BANZ Media Statement

Bioenergy Association welcomes Government support for bioenergy but says it doesn’t go far enough

The Bioenergy Association of New Zealand (BANZ) today welcomed the announcement last week by the Minister of Energy and Resources Simon Bridges of three energy efficiency initiatives to improve business productivity, but says that these don’t go far enough and business growth and employment opportunities are being missed.

Mr Rob Mallinson, the Chair of the Bioenergy Association said “In particular the Bioenergy Association supports that the Energy Efficiency and Conservation Authority (EECA) will work with meat and dairy plant operators - the biggest users of industrial heat - to identify efficiency opportunities such as improvements to heat recovery processes, boiler tuning and, where economic, fuel switching (e.g. from coal to wood).”

“It is good to see three new carbon reduction initiatives for carbon reduction announced by the Minister on Monday. However, they will not provide the wide range of benefits that other policies could achieve. In particular the opportunity referred to by the Minister, of switching from coal to wood fuel which would not only assist the individual businesses but would assist regional economic development, create additional employment and provide opportunities for Maori land owners. Switching to wood fuel also provides a number of environmental and climate change benefits.”

Mr Mallinson agreed with the Minister when he said that “New Zealand’s forestry sector has significant quantities of wood that would otherwise go to waste and there are real opportunities to turn this into heat. However, it is difficult for regions to develop a renewable resource without businesses committed to using it. It is also difficult to persuade industrial and commercial heat users to switch to renewables without an assured supply.”

However Mr Mallinson added that “It is great that the Minister signalled that the Energy Efficiency and Conservation Authority (EECA) is currently exploring the feasibility of solving this issue by creating a network of supply and demand through a renewable heat hub so as to provide a security of energy supply and reduced costs for industrial and commercial heat users. However this initiative requires greater support from Government as it is a typical “infant industry” problem where there are a number of players but it needs a core of parties to get it started. This is often a good area for government assistance. Government can back off once the wood fuel supply market is operating efficiently.”

Excerpted data:
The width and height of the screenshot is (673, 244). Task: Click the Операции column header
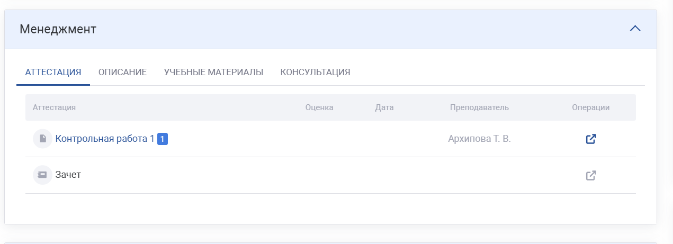(x=590, y=107)
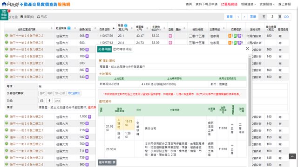
Task: Click the blue help icon beside 單價
Action: click(125, 26)
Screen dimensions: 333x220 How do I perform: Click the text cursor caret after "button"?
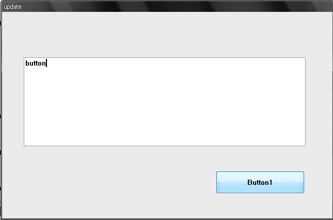click(x=46, y=64)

Problems:
1 > Update the passage of the bioenergy media statement that begins with the words "The Bioenergy Association of" and stops after "are being missed.", putting "commercial productivity" in place of "business productivity".
2 > Extend the bioenergy media statement with what follows its final sentence.

Replies:
1 >
The Bioenergy Association of New Zealand (BANZ) today welcomed the announcement last week by the Minister of Energy and Resources Simon Bridges of three energy efficiency initiatives to improve commercial productivity, but says that these don’t go far enough and business growth and employment opportunities are being missed.

2 >
Mr Mallinson said that the Bioenergy Association was preparing a number of tools, model contracts etc that would encourage the development of the wood fuel supply market but the association’s resources are small limited and it is not able to fund all the work that should be done. “Without Government assistance the opportunities will not be achieved for some years – with Government assistance we can start getting the employment, economic growth and environmental benefits almost immediately.”

“A sound and stronger bioenergy programme can balance the effort being put into petroleum exploration. New Zealand has immense untapped potential for bioenergy, particularly from our forests. A strong local bioenergy industry would reduce our reliance on fossil fuels, and also bring huge economic and social benefits through increased employment. It would also go a long way to increasing New Zealand’s contribution to climate change reduction.”

Mr Mallinson added, “Bioenergy is based on well proven technology and so doesn’t require research or low probability exploration such as for petroleum, but what it needs is facilitation so as to speed up growth of the market.”

Background
The Bioenergy Association:

• Mission Statement is “to promote the maximum utilisation of all forms of sustainable bioenergy in New Zealand”.
• Vision is that “Bioenergy in all its forms will supply more than 25% of the country’s energy needs, including 30% of the country’s transport fuels by around 2040.”
• Has over members working across the length and breadth of the various supply chains.
• provides the following services:
o Advocacy: BANZ represents the sector to central and local government to ensure that there is a sound investment environment for bioenergy investments.
o Business services: BANZ hosts a number of webinars, workshops and conferences to bring the most up-to-date information and experiences to members. It also prepares and publishes technical guides and other publications to assist members provide a first class service to their clients.
o Public outreach: BANZ is the voice of bioenergy to the public, the media, and policy makers. We work to assist those of the public interested in bioenergy based initiatives to understand how the use of appropriately trained and experienced people and equipment will allow them to successfully manage risks so as to have successful projects.
• Works closely with the Energy Efficiency and Conservation Authority (EECA) and other government agencies
• Has four Interest Groups which enables a focus on key areas:
o Liquid Biofuels
o Wood Pellets
o Biogas
o Wood Fuel.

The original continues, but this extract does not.